(Collected data)
● ● ●
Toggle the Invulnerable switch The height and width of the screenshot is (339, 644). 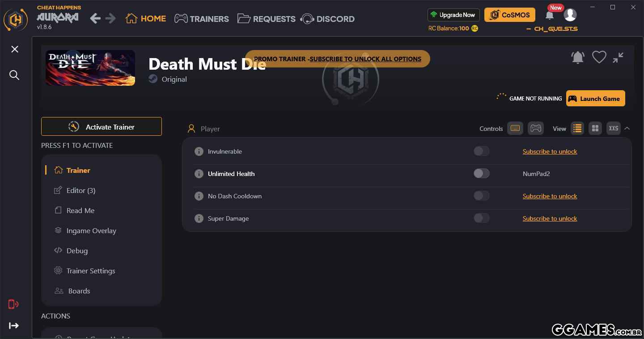pyautogui.click(x=481, y=151)
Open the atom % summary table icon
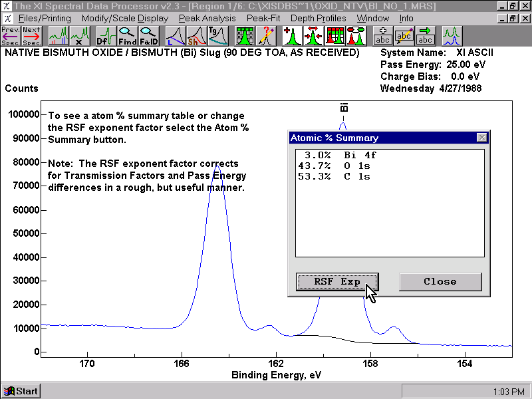The image size is (532, 399). (245, 36)
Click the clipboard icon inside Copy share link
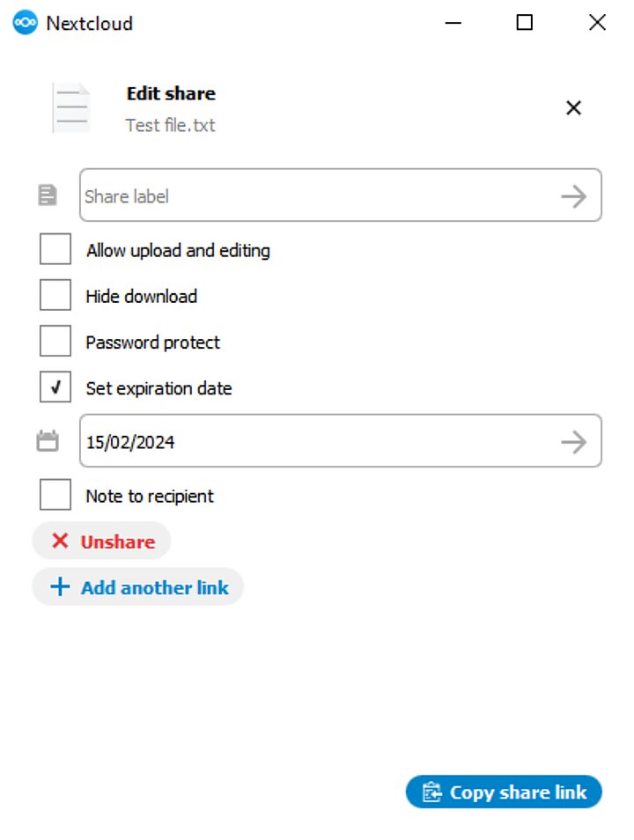 pos(431,792)
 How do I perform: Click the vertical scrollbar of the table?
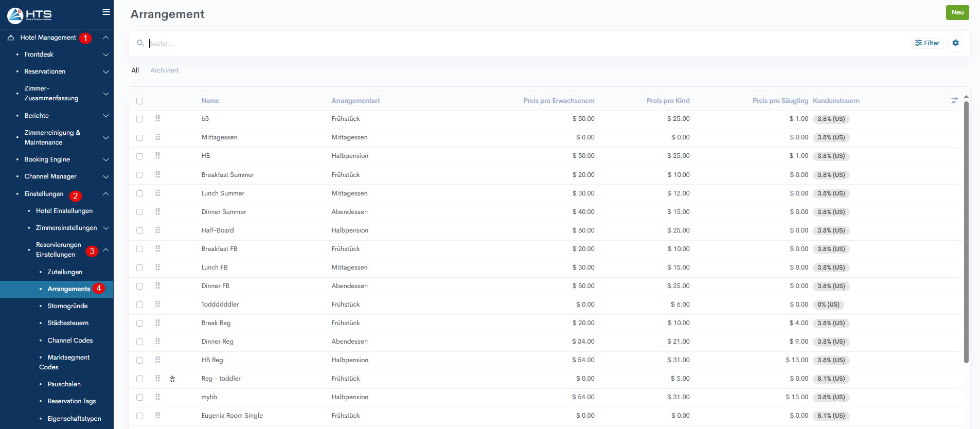point(966,231)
● ● ●
**WHAT TO DO:** Exactly the lines from the one holding "Open the atom % summary table icon" through the last line of the entries must be set down, with nothing added and no pictures.

**TASK OUTPUT:**
Open the atom % summary table icon
The image size is (532, 399). (245, 36)
Click the clipboard icon inside Copy share link
 pos(431,792)
 How do I perform: Click the vertical scrollbar of the table?
point(966,231)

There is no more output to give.